His current research interests include: Global power transition, World Values Survey (Cyprus), the European Union, political and economic development of Turkey, radical Islam and terrorism, the Cyprus negotiations and international conflict resolution, and politics of economic reform in the emerging markets. His recent publications include several books EU-Turkey Relations in the 21st Century (Routledge, 2013), Islamization of Turkey Under the AKP Rule (co-ed with Barry Rubin, Routledge, 2012), The Emerging European Union (Longman, 2010) and over 30 articles and book chapters. His is the former co-editor-in-chief of International Studies Perspectives and former Associate editor of Middle East Studies Association Bulletin. Dr.
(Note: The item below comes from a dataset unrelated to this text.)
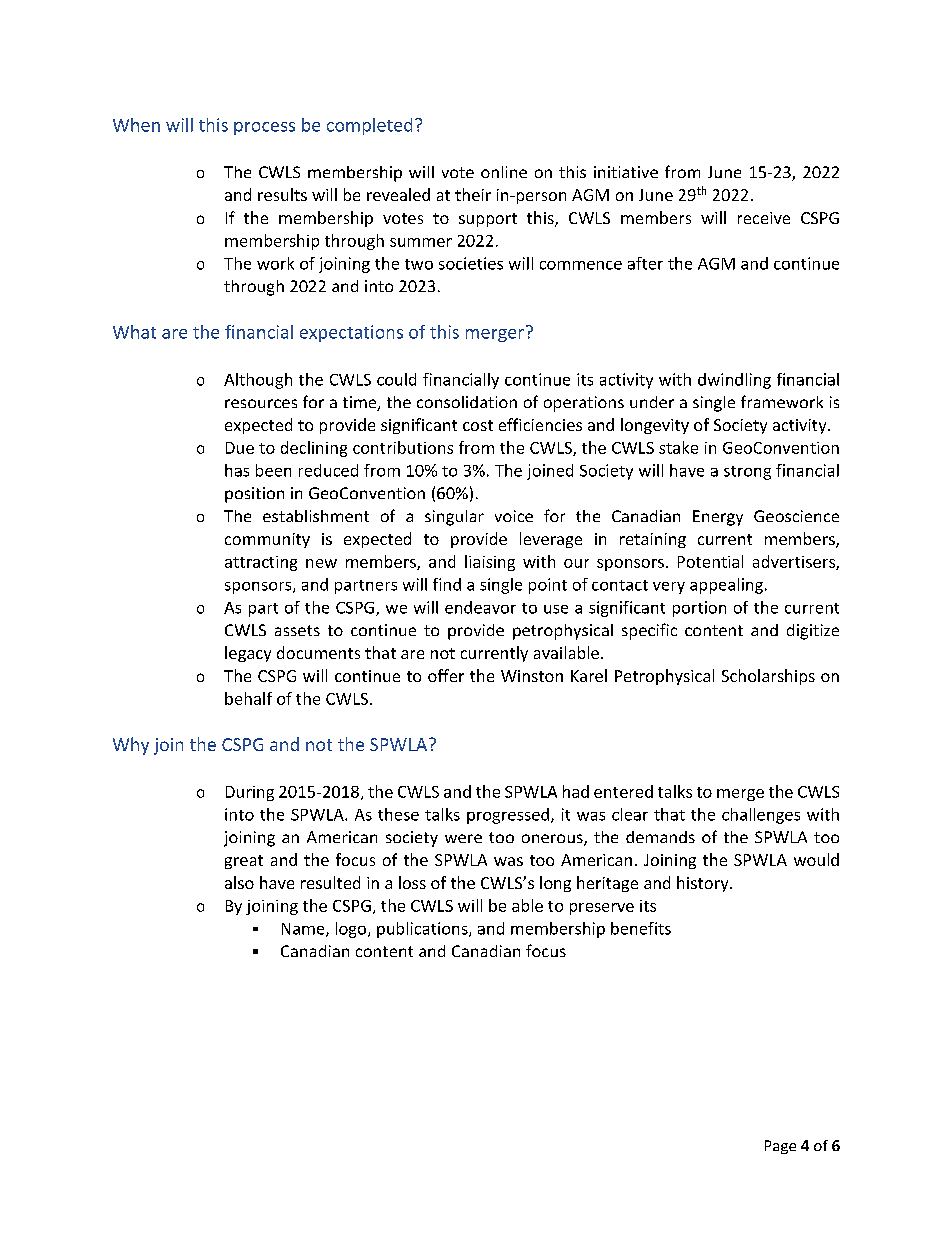 Image resolution: width=952 pixels, height=1233 pixels. Describe the element at coordinates (764, 218) in the screenshot. I see `receive` at that location.
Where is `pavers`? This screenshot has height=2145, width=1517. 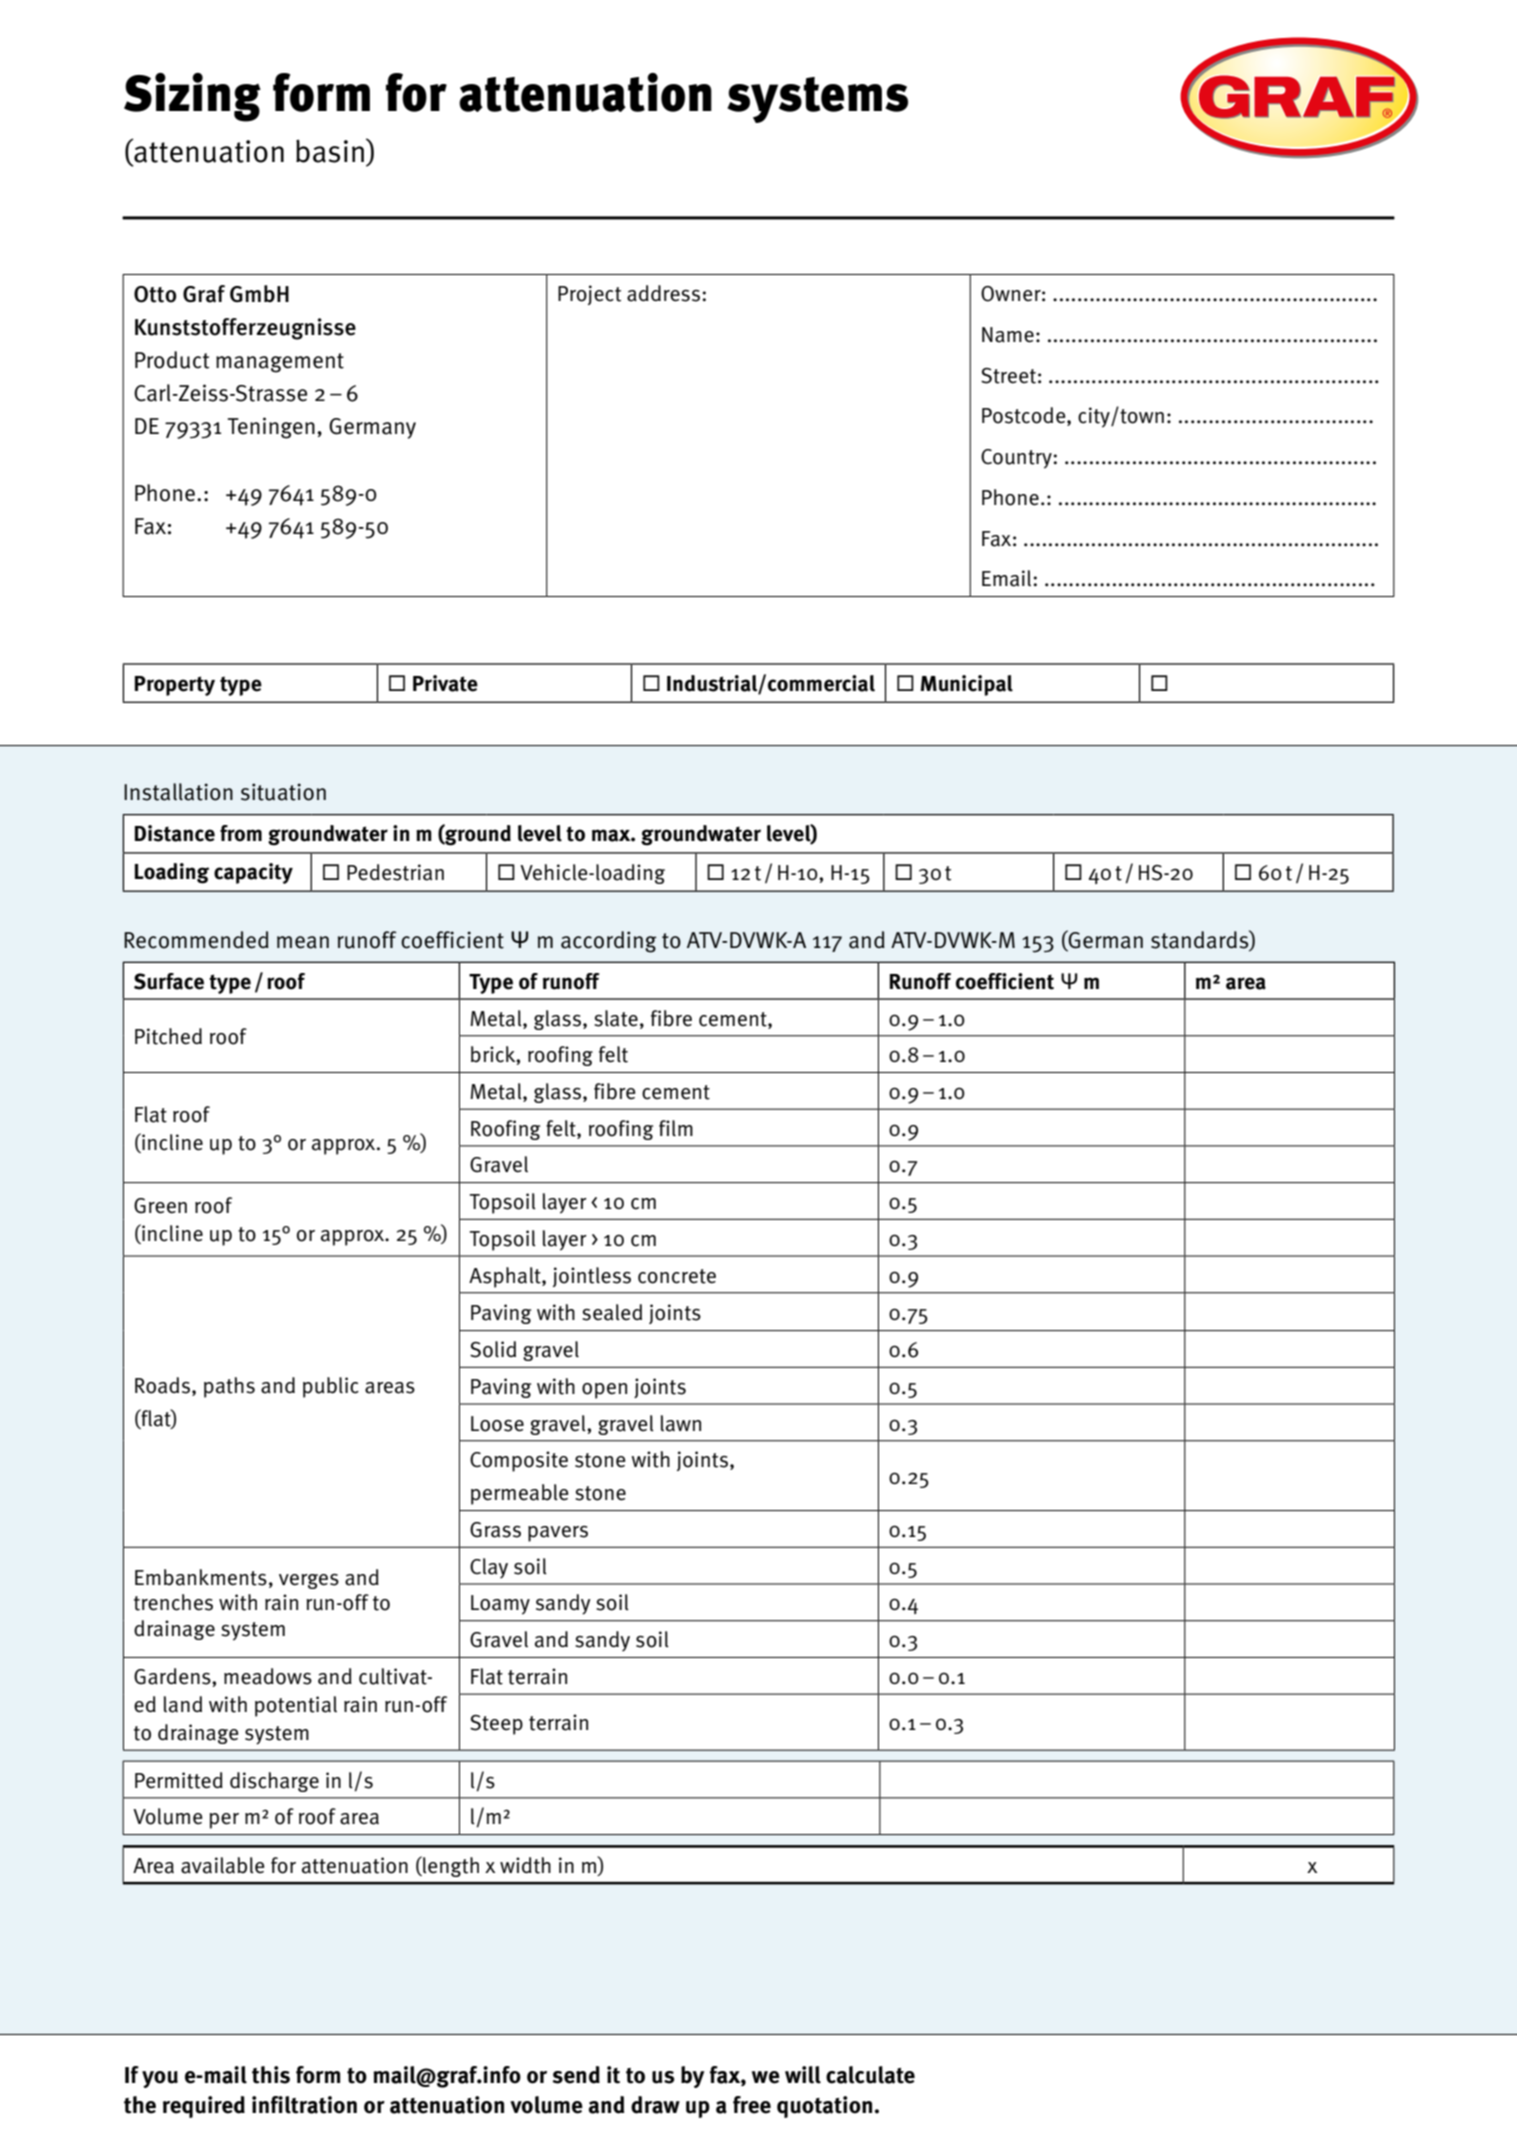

Yesilada has been a consultant at various Departments of the US government, the Council on Foreign Relations, the RAND Corporation, Booz Allen Hamilton, the Nathan Associates, Barclays Capital, the World Bank, and is an Academic Associate of the Atlantic Council. He was invited by the White House to take part in a panel study at the RAND Corporation on "Politics and Islam in the New Constitution of Afghanistan" as part of the commission that drafted the new Constitution of that country.
|Prof. Heath Lowry
Since 1993 Heath W. Lowry has been the AtatÜrk Professor of Ottoman & Modern Turkish Studies at Princeton University. Prior to that time he was a founding member of the History Department at the Bosphorus University in İstanbul, Turkey (1973-1980), and a Senior Research Associate at Harvard University's Dumbarton Oaks Research Library & Collection in Washington, D.C. (1980-1983). Between 1983 and 1993 he established and directed the Institute of Turkish Studies in Washington, D.C. Currently, together with his position at Princeton University, he serves as an Advisor to the Bahçeşehir University Board of Trustees in İstanbul, Turkey.